落ちて尚もう羽ばたけぬ蝉は尚




 落ちてなおもう羽ばたけぬ蝉は尚


 季語全振りの俳句です。

 夏真っ盛りです。暑くなって久しいですが、僕の自宅周辺でも、狂おしい程までに蝉が大合唱しています。


 こないだ公園のベンチでタバコをふかしていたら、ベンチの影、足元で何やら蠢いていました。

 蝉でした。

 蝉は乾いた地面の上で仰向けで、文字通り虫の息でした。ですが、悲しいとか暗い気持ちにはなりませんでした。蝉は蝉なりに一生懸命に生きてやり尽くしたのであり、思いっきりやった結果、その物語の幕が閉じようとしているだけの事です。それはきっと、蝉なりのハッピーエンドなのだと思うのです。

 頑張ったんだね。偉いな。

 という気持ちが勝っていました。哀れみは、その蝉くんの誇り高い一生を冒涜する気がしました。

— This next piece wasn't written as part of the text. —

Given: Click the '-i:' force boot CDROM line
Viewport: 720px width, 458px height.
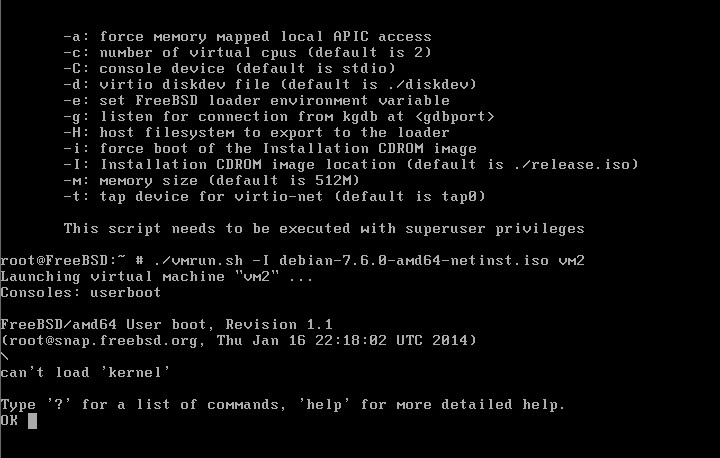Looking at the screenshot, I should click(270, 149).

 で、散り際の蝉というものは、地面に仰向けになった状態で、たまにモゾモゾ脚を動かしてもがいたり、突然「ジジジッ!」と鳴いて、通行人を驚かせたりします。じっと観察していると、その蝉くんも、もがき、ジジッと鳴きました。勿論、彼はもう飛ぶことはできません。それでも尚、最後の最後まで蝉らしく命を燃やし尽くそうとしているのです。それはとても気高く尊いことだと思うので、これをなんとか俳句にしてみたいと思いました。


 季語は「蝉」です。

 今回は描写的な美を盛り込む余地がありませんでした。それでも少しでも本意が伝わるとしたら、とりあえずは上手くいったのだろうと思います。